生活有时是需要仪式感的,而此时去阳澄湖,摸进一处蟹庄,掰下一只蟹爪,便成为一件极有仪式感的事。
丽君同学微我,中秋假期有无去处,可否去昆山一聚,另还有其他同学。收到消息那一刻,我是兴奋的,但在气息稍微喘匀些时,又有些彷徨。
我是一个不太喜欢热闹的人,当然,这也许是我一直以来,给自己在心底深处无意却有心招来的借口。

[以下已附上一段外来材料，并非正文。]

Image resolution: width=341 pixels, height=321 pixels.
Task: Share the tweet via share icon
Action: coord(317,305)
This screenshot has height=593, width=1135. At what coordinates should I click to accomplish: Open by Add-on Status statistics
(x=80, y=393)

人生际遇遭逢时有跌宕,然生活始终碌碌,我早已将自己缚在某个幽闭的圈子,不想寻,也无力寻到出口。
虽然已来上海十多年,虽然知道这边有许多同学,但我走在大街上,心却总在陋巷漫游,我知道他们的联系方式,却总是不想翻开地图。甚至有些怕,在某处突然的一回眸,看到一个二十六年来不曾见过的脸庞,瞅着任我心撞如鹿。甚至有些不敢做梦,担心梦里有二十六年前的时光倒流。
我恨我自己,明明心起波澜,却面沉如水,无动于衷。我恨光阴太瘦,无力扛起那三年的温柔,无法将欢喜堆积在眉头。

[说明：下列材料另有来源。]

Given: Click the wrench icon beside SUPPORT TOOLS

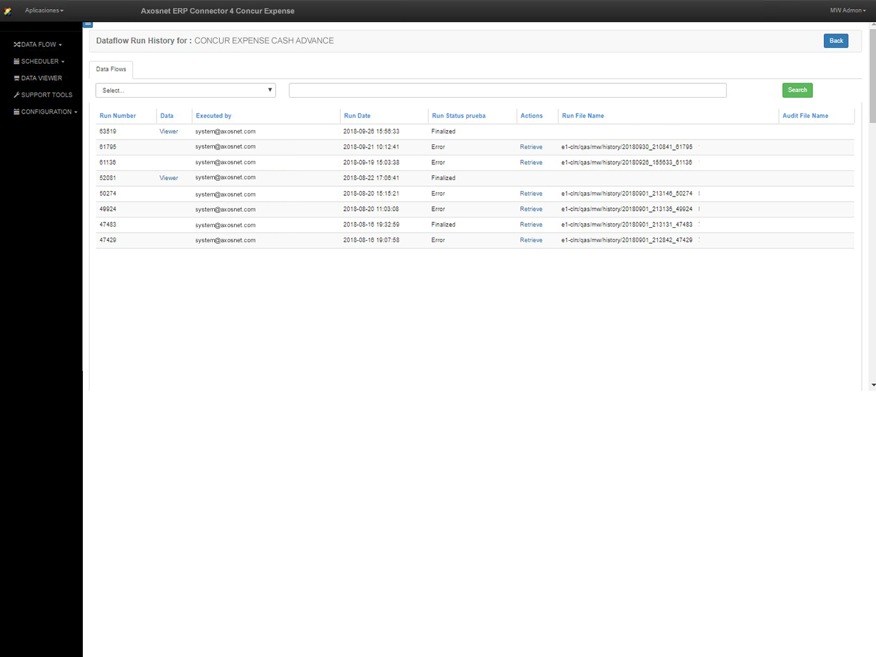Looking at the screenshot, I should pyautogui.click(x=16, y=94).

人们都说高中三年的同学情是最真的,最容易记起的,于我而言,又何尝不是。小学初中尚年青,忙着去揩干鼻涕,擦尽泪水,将稚气塞进袖笼,微微睁开眼睛,打量懵懂的人生。大学已然复杂,心思如野草般疯长,行动如磐石般硬实,甚而至于阅人无数,千帆过尽,偶一回首,不知灯火已阑珊。

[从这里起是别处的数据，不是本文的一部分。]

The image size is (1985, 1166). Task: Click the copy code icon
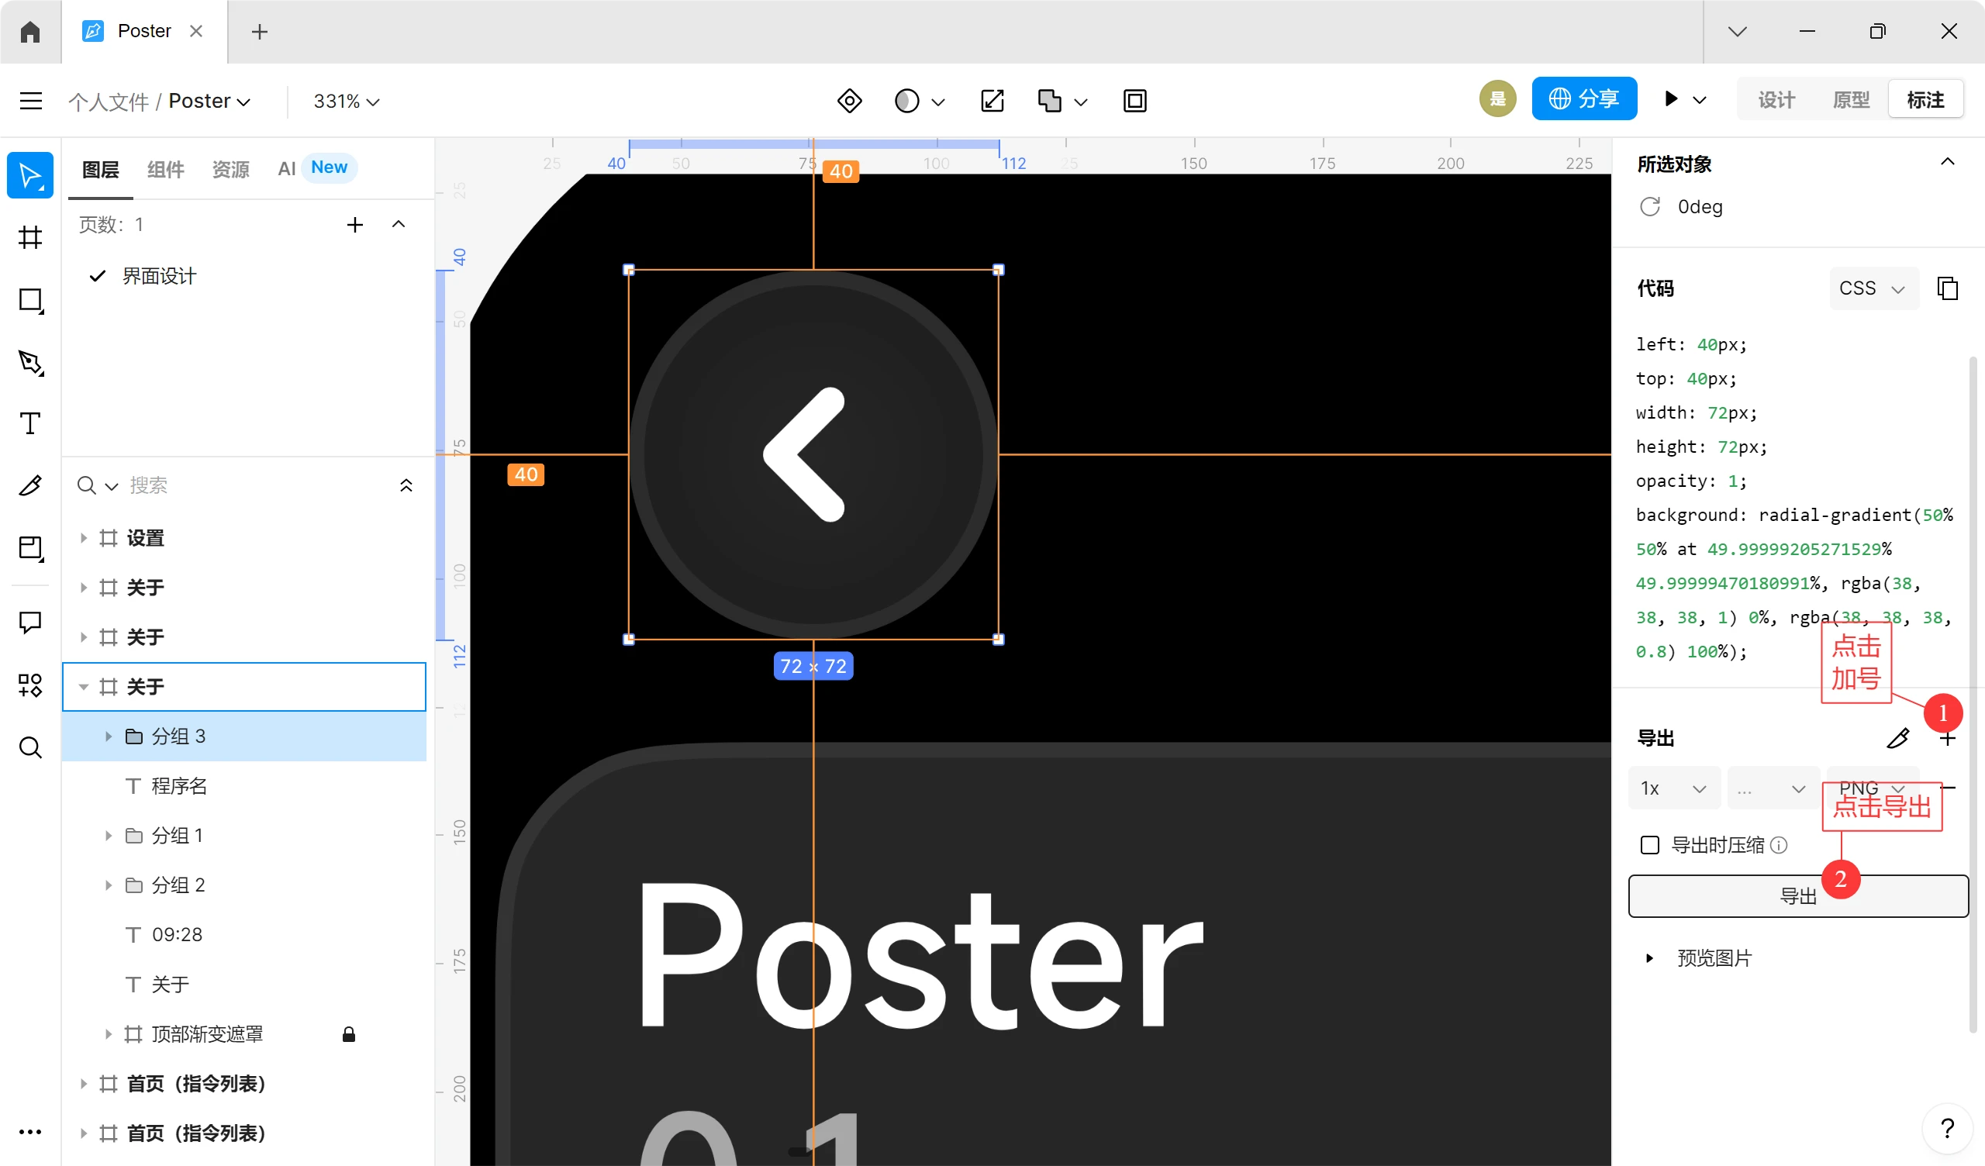click(x=1947, y=288)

惟有高中,尚还小心翼翼地纯着,尚还简简单单地真着,偶有一点心思,虽然手忙脚乱地压着,却压到了心底最容易触动的地方,一点点积淀,一点点醇绵。无论何地何年,能够回想起那张青春的脸,如同校院墙的那一株四季青,有绿意绽。
那时的一言一行,一个奔跑的背影,一个回首的恼怒,早已穿越时光,在回忆的空际,时时等着降落,附着于一个善感的灵魂,扑腾起一串温馨的珍重。